#### [理解度チェック]
**1.** 母のがん治療について述べた抜粋の「私たち家族はその知らせを聞いて、ショックを受けました。」という一文を英語に訳しなさい。
**2.** 母のがん治療について述べた抜粋の続きを、最後の文の次から書きなさい。

#### [本文抜粋]
______

抗がん剤の治療をおこなっている間、当然母は経過観察で毎回検査を受けるのですが、右腕のリンパにも転移している疑いがあると言われてしまいました。

転移が認められると途端に生存率が下がると言われている「がん」
私たち家族はその知らせを聞いて、ショックを受けました。

しかもリンパに転移するがんは相当厄介だとも聞きます。
リンパは体内を循環するものなので、リンパや血液に転移すると全身にがんが侵食してしまうと聞いた事がありました。

そうは言っても、もともと進行性の強い活発ながん細胞という風に診断され、その勢いを封じ込め、身体全体にがんの影響が出ないよう、まず抗がん剤で局部的にではなく全身にアプローチして治療しようという方向性で固めたという主治医の判断は間違えていなかったんだ、という僅かな安堵感も覚えました。

母はどこまでもポジティブだなぁと思いましたが、この時にも、真っ先に「先に手術じゃなくて、抗がん剤の治療を始めておいてよかった」と言いだしたのが母でした。
リンパに転移しているかもしれないという事が発覚し、愕然として何も言えなくなってしまった私たち家族を前に、最初に明るくポジティブな気持ちを発言してくれた母。

______

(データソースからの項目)
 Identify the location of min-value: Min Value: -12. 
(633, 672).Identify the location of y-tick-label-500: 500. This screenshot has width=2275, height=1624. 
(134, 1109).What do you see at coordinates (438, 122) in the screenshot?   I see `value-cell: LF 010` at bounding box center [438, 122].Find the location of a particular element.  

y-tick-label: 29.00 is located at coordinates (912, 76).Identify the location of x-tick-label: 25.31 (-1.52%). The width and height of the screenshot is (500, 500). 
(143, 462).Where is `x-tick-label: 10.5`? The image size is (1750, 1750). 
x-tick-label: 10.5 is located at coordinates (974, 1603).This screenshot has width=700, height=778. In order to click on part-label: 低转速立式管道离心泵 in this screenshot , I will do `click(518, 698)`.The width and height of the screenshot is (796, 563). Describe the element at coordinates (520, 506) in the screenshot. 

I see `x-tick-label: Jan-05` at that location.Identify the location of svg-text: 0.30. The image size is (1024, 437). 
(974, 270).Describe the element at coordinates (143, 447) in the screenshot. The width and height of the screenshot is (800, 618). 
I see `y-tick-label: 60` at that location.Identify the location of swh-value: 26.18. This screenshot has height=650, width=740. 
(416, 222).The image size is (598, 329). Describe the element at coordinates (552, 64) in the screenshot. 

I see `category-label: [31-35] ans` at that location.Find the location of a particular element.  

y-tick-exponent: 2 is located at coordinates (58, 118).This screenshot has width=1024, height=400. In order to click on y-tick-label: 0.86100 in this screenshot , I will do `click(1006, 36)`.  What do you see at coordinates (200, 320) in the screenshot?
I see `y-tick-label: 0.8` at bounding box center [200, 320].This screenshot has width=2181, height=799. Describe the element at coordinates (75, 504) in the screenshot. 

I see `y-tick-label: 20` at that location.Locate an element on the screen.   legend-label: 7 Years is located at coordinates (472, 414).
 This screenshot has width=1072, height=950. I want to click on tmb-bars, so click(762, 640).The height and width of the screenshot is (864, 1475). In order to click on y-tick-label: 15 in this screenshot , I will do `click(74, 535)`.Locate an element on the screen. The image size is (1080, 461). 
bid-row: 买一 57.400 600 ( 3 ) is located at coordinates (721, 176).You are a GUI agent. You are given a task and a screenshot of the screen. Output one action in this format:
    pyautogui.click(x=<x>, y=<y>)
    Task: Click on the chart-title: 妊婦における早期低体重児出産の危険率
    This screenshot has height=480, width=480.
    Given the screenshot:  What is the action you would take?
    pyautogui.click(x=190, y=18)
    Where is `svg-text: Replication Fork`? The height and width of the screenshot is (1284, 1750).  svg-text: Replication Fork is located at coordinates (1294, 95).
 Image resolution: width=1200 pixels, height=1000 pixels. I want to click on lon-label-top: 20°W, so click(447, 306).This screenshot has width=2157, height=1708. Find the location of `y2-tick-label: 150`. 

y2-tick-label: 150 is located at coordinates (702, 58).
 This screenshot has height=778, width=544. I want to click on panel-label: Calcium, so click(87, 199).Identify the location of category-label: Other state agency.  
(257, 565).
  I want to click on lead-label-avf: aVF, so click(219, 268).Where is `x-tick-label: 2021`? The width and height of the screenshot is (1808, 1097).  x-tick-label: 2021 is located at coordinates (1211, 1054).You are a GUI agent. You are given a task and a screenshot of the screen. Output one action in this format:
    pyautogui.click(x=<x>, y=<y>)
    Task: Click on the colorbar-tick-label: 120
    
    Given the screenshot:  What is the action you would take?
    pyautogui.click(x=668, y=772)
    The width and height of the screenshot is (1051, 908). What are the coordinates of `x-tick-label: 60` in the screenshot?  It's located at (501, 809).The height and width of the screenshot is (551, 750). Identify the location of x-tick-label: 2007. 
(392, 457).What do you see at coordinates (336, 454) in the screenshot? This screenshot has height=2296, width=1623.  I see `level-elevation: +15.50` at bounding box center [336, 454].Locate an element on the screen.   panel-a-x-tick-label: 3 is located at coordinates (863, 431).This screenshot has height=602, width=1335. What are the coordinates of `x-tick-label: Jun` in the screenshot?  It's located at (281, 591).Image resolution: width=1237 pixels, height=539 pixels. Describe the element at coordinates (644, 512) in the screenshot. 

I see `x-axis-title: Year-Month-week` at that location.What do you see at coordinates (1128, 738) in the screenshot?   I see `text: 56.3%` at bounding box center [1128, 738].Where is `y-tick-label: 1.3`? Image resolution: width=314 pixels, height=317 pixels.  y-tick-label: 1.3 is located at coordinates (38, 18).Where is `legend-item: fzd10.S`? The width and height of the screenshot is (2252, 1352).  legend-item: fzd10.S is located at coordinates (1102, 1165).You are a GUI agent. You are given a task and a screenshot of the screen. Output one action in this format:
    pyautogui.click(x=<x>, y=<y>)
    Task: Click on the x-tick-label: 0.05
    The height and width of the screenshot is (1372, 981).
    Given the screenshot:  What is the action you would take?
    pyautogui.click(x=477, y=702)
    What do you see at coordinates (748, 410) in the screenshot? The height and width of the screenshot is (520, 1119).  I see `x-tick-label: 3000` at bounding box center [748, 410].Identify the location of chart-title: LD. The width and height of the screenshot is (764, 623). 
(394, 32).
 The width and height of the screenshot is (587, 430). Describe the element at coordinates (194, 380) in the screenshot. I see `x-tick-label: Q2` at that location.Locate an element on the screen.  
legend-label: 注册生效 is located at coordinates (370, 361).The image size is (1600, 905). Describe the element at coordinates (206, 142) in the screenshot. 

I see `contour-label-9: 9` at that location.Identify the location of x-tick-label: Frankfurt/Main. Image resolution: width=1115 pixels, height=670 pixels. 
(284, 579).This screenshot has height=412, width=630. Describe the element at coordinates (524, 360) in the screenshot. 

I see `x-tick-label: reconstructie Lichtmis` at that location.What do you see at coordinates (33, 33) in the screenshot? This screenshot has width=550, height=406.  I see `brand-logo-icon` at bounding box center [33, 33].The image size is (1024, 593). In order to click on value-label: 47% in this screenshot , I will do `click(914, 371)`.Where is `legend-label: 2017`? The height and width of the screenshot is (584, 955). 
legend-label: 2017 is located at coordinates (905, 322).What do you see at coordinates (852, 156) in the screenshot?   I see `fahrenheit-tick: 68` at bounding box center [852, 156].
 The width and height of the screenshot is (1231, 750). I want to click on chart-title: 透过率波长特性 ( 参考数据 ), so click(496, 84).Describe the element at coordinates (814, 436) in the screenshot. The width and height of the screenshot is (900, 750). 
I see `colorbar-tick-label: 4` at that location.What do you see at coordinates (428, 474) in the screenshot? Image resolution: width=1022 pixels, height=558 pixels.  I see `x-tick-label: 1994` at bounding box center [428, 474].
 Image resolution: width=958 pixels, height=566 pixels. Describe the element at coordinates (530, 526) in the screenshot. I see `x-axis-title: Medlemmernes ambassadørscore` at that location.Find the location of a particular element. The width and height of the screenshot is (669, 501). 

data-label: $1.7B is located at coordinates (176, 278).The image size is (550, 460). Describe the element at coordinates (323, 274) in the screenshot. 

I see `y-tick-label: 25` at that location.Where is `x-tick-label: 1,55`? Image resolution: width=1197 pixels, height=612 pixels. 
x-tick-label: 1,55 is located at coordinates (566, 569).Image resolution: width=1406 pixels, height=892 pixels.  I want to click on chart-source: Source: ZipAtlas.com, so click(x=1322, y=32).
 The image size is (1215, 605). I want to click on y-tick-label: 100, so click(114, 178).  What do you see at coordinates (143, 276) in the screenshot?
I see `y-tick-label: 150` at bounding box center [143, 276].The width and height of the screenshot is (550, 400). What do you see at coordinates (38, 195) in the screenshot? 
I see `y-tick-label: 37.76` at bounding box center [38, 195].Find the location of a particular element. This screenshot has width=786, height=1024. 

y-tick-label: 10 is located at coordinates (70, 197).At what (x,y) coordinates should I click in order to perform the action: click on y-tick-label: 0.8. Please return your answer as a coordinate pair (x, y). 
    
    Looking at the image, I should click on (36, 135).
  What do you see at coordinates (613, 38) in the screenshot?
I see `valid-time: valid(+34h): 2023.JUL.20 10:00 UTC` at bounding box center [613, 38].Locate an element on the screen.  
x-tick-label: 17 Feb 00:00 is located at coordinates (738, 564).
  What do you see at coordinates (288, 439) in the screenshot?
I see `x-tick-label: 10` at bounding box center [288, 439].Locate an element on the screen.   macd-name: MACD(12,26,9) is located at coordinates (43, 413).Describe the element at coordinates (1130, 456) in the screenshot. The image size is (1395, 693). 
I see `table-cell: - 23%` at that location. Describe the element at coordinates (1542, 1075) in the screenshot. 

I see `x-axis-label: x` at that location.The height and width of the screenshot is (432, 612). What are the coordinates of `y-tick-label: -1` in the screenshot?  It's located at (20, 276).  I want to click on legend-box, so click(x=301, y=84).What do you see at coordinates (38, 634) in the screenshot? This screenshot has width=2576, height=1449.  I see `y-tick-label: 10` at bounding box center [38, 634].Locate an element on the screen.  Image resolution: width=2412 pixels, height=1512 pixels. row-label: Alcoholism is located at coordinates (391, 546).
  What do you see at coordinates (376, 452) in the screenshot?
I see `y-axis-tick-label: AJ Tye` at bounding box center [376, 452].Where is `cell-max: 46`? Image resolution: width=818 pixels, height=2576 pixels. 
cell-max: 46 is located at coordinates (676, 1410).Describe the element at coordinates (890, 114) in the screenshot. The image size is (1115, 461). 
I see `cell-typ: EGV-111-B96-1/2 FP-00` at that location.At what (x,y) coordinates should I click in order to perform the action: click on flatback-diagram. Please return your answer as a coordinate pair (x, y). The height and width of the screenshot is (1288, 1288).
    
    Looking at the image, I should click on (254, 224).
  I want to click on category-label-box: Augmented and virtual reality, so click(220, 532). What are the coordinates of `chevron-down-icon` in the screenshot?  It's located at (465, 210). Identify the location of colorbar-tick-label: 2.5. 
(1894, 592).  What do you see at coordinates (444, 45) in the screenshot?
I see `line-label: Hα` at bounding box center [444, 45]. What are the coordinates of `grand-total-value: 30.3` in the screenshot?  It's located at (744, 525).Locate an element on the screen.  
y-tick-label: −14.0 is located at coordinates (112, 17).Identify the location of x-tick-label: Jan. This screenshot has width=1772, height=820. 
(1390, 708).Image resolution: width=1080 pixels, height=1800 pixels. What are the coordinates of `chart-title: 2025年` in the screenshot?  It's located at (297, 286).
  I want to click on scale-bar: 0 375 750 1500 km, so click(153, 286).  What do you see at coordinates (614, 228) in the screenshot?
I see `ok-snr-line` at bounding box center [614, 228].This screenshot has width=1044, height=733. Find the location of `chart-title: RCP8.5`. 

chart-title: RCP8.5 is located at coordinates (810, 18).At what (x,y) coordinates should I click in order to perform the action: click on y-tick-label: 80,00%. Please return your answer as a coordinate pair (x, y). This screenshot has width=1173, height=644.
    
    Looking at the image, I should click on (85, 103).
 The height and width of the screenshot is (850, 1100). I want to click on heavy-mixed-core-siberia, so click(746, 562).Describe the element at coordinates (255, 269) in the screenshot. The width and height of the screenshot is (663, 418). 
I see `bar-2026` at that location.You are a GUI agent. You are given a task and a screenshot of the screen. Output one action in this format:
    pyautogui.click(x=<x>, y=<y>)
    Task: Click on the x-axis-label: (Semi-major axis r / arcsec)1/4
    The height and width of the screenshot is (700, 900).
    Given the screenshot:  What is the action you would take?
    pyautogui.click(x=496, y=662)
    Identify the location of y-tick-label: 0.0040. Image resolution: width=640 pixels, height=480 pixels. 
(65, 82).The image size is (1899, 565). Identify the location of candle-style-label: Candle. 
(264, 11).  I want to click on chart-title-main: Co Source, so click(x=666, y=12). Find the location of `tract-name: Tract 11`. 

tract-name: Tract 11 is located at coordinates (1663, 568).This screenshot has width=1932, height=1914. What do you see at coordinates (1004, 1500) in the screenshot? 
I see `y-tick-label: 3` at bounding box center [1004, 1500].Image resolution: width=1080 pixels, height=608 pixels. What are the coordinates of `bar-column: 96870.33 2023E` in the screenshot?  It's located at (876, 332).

______

#### [各問の解答]
**1.** When our family heard the news, we were shocked.

**2.**
きっと無理をしていたのだと思います。
がんに侵されたというだけでショックが大きかったろうし、抗がん剤治療も徐々に副作用が出始めて辛いだろうに、そんな最中リンパにまで転移しているかもしれないなんて知ったら、心が折れてしまっても何も言えないでしょう。

でも、母は、おそらく、自分がくよくよ落ち込んでいては家族みんなに伝染してしまうと思ったのでしょう。
一家の中で最も気丈に、最も明るく振舞っていました。

母のいないところで、父と私と妹の3人で話し合いました。

母は無理をして平気なふりをしているけれど、絶対にしんどいし、気持ちだって必死に前を向こうとしているだけ。
でも、それはあえてそのままにしておこう。
自分たちは、仰々しく接するのではなく、いつも通り振舞って、でも家事などは全力でサポートするようにしよう。

そんな事を話し合いました。

母はというと、相変わらずやりたい事を無理ない範囲でやりながら、家事もこなしていましたが、抗がん剤の副作用はどんどん色を濃くしていき、爪や指先の変色は収まったものの、頭痛や胃もたれに悩まされるようになってきました。